[EXCERPTED PASSAGE]:
◆ ◆ ◆ ◆ ◆ ◆ ◆
Abstract
Introduction: Angong Niuhuang pills (ANPs) exhibit a curative effect in patients with stroke, but its main effective components remain unexplored. Here, we aims to elucidate the molecular mechanisms and active ingredients of ANPs against stroke through network pharmacology, molecular docking, and cellular experiments.
Methods: The compounds and targets of each herb in the ANP were retrieved from Traditional Chinese Medicine Systems Pharmacology Database and Analysis Platform (TCMSP) and Bioinformatics Analysis Tool for Molecular Mechanism of Traditional Chinese Medicine (BATMAN-TCM) databases. The genes corresponding to the targets were retrieved from the GeneCards database. A traditional Chinese medicine (TCM) formulae-compound-disease-target network was constructed using Cytoscape. A protein-protein interaction network was constructed using the STRING database. The core targets of ANP were analyzed using gene ontology (GO) and Kyoto Encyclopedia of Genes and Genomes (KEGG) pathway analyses using the ClueGO plug-in of Cytoscape. The active ingredients of ANP were docked to the top three core targets. Finally, we explored the effects of coptisine on the oxygen-glucose deprivation/reperfusion (OGD/R) models of PC12 cells.
Results: The TCM formulae-compound-disease-target network contained 81 active ingredients and 759 core targets. We identified 47 GO entries of ANP types for stroke, and 55 pathways were screened based on GO and KEGG pathway analyses. Core targets were mainly involved in biological processes (GO enrichment analysis, p < 0.05), including the regulation of heart contraction, muscle contraction, and steroid metabolic processes. In the KEGG pathway, the core targets were mainly involved in AGE-RAGE signaling pathway in diabetic complications, neurotrophin signaling pathway, and cGMP-PKG signaling pathway. Molecular docking results showed that norwogonin, coptisine, and musennin had a high affinity for ubiquitin C (UBC), E1A binding protein P300 (EP300), and cellular tumor antigen p53 (TP53), respectively. Coptisine alleviates OGD/R injury by regulating EP300 and LC3B expression.
Conclusion: This study, using network pharmacology, molecular docking analysis, and cellular experiments, provides insights into the potential mechanisms and active ingredients of ANPs in stroke protection. The identification of core target genes and signaling pathways suggests that coptisine could be a promising candidate for treating cerebral ischemia-reperfusion injury.
◆ ◆ ◆ ◆ ◆ ◆ ◆
[WHAT YOU WILL DO]:
Please copy the ANP stroke abstract from the words "Conclusion: This study, using" through "cerebral ischemia-reperfusion injury.", swapping "coptisine" for "norwogonin".

[DATASET EXTRACT]:
◆ ◆ ◆ ◆ ◆ ◆ ◆
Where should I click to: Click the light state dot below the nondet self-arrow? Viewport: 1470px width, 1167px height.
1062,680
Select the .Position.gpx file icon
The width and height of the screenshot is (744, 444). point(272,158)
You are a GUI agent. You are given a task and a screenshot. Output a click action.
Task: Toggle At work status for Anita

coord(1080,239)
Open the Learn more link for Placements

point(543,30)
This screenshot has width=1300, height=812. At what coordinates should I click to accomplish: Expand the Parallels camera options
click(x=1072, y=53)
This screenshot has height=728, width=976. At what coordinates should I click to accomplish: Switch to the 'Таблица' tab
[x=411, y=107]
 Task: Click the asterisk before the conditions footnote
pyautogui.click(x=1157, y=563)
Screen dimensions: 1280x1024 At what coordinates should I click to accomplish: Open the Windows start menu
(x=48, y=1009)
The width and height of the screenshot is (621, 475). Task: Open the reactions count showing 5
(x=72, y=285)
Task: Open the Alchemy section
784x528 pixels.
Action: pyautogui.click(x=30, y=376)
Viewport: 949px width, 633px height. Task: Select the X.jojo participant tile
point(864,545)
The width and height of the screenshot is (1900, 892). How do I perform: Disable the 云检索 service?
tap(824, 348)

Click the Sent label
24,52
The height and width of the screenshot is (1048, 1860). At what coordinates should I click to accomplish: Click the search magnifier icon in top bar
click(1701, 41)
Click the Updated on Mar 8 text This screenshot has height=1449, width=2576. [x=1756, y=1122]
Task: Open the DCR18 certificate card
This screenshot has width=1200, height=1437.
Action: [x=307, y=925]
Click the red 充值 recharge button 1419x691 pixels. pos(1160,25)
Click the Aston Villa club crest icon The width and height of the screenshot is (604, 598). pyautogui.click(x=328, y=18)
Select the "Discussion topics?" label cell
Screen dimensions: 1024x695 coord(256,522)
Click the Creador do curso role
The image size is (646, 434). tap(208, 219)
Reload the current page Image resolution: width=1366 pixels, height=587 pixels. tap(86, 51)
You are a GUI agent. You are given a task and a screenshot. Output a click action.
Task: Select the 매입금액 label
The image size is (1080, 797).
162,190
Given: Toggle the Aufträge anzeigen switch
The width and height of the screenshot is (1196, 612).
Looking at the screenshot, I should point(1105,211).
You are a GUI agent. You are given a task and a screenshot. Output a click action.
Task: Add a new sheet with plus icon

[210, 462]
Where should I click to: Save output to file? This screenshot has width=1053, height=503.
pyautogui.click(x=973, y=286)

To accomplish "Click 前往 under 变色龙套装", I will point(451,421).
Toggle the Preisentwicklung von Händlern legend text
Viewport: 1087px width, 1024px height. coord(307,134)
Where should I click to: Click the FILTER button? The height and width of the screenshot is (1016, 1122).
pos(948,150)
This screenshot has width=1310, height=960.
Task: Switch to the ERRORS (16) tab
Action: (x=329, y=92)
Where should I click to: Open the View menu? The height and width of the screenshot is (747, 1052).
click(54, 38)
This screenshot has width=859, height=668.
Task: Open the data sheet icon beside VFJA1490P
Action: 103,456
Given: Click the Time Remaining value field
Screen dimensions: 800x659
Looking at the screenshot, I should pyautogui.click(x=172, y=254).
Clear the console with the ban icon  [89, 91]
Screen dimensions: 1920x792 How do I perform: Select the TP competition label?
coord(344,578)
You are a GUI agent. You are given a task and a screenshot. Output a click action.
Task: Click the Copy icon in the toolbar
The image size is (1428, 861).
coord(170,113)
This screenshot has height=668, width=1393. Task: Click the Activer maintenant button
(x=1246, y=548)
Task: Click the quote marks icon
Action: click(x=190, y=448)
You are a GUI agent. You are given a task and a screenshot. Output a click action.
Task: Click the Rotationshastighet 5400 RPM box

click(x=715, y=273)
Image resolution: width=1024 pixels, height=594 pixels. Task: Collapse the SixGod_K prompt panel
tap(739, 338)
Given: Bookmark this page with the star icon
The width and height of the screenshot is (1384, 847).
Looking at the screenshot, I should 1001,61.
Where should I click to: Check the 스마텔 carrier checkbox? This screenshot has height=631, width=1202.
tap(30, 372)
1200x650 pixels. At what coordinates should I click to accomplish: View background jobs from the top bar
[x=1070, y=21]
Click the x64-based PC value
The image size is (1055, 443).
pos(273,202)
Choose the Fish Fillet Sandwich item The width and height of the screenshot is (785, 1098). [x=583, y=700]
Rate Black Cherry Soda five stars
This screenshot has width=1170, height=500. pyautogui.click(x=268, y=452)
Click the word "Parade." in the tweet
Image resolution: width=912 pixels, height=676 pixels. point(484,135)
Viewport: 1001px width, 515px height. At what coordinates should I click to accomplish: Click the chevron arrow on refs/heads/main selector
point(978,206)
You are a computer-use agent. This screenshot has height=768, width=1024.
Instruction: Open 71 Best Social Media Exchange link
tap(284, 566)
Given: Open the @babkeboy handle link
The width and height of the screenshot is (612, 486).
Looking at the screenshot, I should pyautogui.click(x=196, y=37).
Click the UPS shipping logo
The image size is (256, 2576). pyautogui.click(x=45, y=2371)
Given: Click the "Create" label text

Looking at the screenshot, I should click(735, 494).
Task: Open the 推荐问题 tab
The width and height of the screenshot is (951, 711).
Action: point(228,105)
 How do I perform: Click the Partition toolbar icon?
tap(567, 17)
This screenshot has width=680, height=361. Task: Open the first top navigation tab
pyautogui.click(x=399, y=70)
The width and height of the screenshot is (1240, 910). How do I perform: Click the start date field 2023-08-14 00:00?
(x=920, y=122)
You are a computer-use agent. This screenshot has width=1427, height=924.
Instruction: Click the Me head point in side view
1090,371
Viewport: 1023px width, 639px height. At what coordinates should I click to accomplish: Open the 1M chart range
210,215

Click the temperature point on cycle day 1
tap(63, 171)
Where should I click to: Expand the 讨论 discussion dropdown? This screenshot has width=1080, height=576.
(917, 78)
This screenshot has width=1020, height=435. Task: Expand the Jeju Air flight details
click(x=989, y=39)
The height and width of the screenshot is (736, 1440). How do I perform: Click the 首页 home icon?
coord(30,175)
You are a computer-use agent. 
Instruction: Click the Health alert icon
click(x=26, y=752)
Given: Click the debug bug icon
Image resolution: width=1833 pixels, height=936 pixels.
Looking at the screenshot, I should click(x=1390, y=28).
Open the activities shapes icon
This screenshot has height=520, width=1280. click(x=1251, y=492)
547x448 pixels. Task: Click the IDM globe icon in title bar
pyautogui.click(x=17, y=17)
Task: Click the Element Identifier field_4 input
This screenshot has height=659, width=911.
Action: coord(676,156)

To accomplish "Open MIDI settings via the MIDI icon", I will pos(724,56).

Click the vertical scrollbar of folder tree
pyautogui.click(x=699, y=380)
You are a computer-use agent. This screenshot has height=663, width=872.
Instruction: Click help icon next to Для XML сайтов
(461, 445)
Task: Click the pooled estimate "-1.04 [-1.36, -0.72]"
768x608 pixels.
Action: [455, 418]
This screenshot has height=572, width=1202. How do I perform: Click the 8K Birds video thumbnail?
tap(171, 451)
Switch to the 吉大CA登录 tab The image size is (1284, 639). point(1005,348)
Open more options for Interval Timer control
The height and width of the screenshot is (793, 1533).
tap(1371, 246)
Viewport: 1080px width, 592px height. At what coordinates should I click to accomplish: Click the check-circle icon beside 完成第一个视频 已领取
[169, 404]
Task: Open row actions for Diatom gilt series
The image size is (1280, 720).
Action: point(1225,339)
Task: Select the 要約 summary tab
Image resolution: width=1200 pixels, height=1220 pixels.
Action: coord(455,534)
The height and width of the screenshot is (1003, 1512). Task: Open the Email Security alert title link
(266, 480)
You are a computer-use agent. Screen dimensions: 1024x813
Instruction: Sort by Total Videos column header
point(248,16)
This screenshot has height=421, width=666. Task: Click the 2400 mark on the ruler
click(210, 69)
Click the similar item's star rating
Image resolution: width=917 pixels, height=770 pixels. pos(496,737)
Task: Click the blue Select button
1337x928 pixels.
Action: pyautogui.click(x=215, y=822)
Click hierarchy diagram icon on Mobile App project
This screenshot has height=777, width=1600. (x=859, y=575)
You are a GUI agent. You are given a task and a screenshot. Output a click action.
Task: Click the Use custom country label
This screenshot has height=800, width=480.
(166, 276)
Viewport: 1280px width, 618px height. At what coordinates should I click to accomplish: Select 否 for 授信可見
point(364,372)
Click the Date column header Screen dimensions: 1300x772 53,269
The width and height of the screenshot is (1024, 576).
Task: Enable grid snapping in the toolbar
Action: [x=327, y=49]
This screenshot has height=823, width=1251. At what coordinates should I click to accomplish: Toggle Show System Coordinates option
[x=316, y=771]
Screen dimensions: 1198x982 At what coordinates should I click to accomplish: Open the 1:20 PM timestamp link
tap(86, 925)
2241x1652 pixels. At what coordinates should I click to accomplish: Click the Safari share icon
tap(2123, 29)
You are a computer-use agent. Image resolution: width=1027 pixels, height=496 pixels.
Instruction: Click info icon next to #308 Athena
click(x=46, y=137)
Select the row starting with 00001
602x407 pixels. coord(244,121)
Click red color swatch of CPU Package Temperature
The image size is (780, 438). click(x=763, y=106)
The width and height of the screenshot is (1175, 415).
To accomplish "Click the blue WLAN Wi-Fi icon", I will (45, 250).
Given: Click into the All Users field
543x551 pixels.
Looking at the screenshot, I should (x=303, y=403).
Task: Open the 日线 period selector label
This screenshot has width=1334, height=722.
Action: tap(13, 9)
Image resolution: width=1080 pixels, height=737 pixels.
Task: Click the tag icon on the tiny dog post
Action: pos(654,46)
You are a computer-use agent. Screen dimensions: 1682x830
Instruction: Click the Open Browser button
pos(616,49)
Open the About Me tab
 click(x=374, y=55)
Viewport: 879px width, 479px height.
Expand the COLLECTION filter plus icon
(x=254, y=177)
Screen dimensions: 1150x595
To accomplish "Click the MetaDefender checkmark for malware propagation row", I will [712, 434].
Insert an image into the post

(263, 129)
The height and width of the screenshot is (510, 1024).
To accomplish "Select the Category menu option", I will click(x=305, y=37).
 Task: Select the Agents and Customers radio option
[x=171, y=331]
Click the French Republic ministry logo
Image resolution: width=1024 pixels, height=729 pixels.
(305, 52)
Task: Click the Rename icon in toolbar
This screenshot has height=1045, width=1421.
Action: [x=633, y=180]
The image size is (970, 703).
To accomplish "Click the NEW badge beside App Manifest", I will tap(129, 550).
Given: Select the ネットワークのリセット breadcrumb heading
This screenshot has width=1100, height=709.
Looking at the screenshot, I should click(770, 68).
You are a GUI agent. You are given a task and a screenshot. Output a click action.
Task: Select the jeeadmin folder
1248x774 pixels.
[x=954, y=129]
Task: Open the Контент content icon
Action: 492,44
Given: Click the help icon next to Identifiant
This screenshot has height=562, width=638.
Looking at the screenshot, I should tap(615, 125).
◆ ◆ ◆ ◆ ◆ ◆ ◆
[EXERCISE ANSWER]:
Conclusion: This study, using network pharmacology, molecular docking analysis, and cellular experiments, provides insights into the potential mechanisms and active ingredients of ANPs in stroke protection. The identification of core target genes and signaling pathways suggests that norwogonin could be a promising candidate for treating cerebral ischemia-reperfusion injury.